___ Excerpt to read ___

France has fined two Google units a total of 100 million euros and an Amazon subsidiary 35 million euros over advertising cookies.

The country's CNIL data privacy regulator said Thursday the fines were levied "for having placed advertising cookies on the computers of users -- without obtaining prior consent and without providing adequate information."

A cookie is a small piece of data stored on a user's computer browser that allows websites to identify users and remember their previous activity.

Google's fine is one of the biggest ever for the French data protection authority.

The French authority has imposed the fine under the e-Privacy Directive, rather than the EU's flagship data protection law the General Data Protection Regulation, which is why it is able to take direct action against Amazon and Google, even though their EU bases are in Luxembourg and Ireland respectively.

The €100 million penalty for Google is the CNIL's second for the search engine giant in as many years. The watchdog fined Google €50 million for a lack of transparency, providing inadequate information to users and a lack of valid consent to target ads in 2019. In that case, CNIL was able to use the GDPR because Google had not fully legally established in Dublin at that point.

The CNIL said when a user visited the website google.fr, several cookies used for advertising purposes were automatically placed on his or her computer, without any action required on the user's part.

It said a similar thing happened when visiting one page on the amazon.fr website.

CNIL said this type of cookie "can only be placed after the user has expressed his or her consent" and thus violated regulations on receiving prior consent.

It faulted Google for providing insufficient privacy information for users as it did not let them know about the cookies which had been placed and that the procedure to block them still left one operational. 

CNIL also said Amazon had not provided clear or complete information about the cookies it placed on computers of users until a redesign in September 2020.

___ Dataset records ___

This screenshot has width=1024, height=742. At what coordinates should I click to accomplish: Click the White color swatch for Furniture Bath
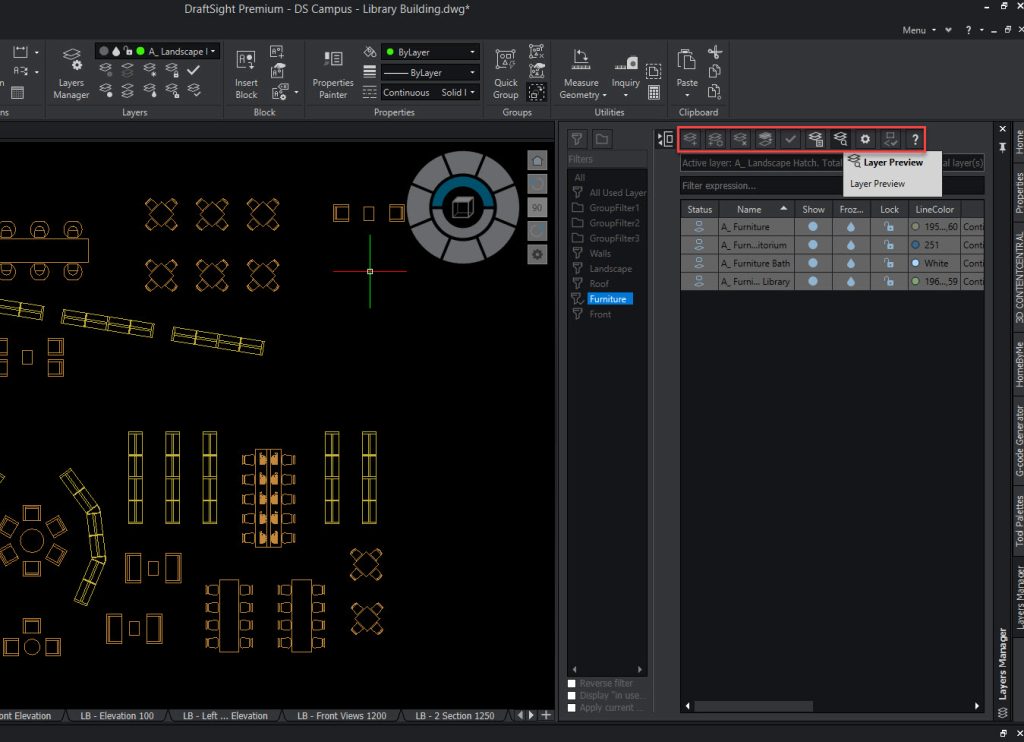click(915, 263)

___
___ Dataset records ___

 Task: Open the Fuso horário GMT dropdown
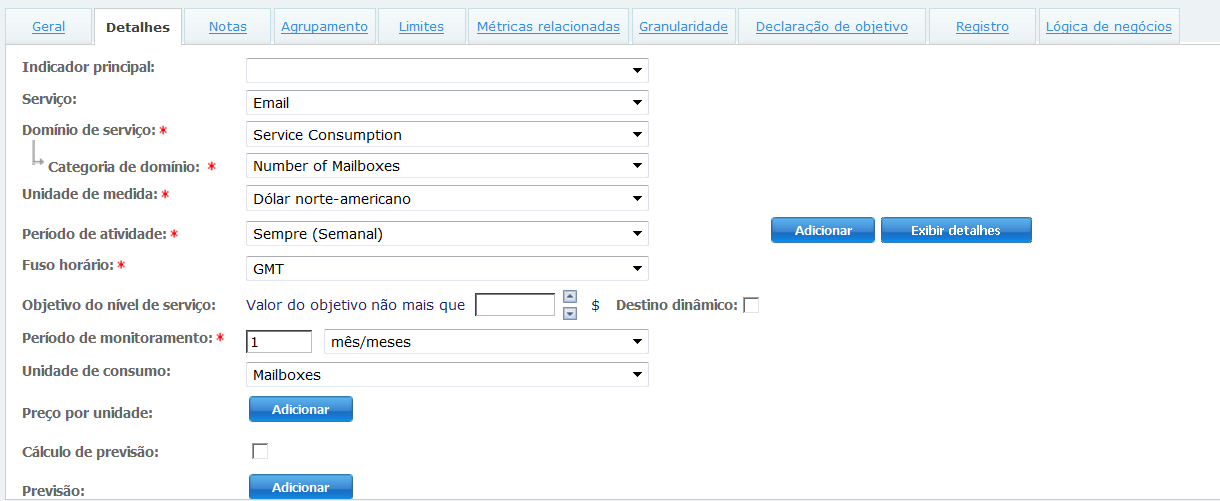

___

_Things to do_:
1 - In the article on the French cookie fines, condense the paragraph that begins "The €100 million penalty for Google" into a short bulleted list that keeps its main facts.
2 - Put this sentence from the article on the French cookie fines into Spanish: "A cookie is a small piece of data stored on a user's computer browser that allows websites to identify users and remember their previous activity."
3 - According to the article on the French cookie fines, until when did Amazon fail to give clear or complete information about the cookies it placed on users' computers?

_Outputs for the tasks_:
1 -
- The €100 million fine is the CNIL's second penalty against Google in two years.
- In 2019 the CNIL fined Google €50 million for a lack of transparency, inadequate information to users and no valid consent to target ads.
- The CNIL could apply the GDPR in that case because Google was not yet fully legally established in Dublin.

2 - Una cookie es un pequeño fragmento de datos almacenado en el navegador del ordenador de un usuario que permite a los sitios web identificar a los usuarios y recordar su actividad anterior.

3 - Until a redesign in September 2020.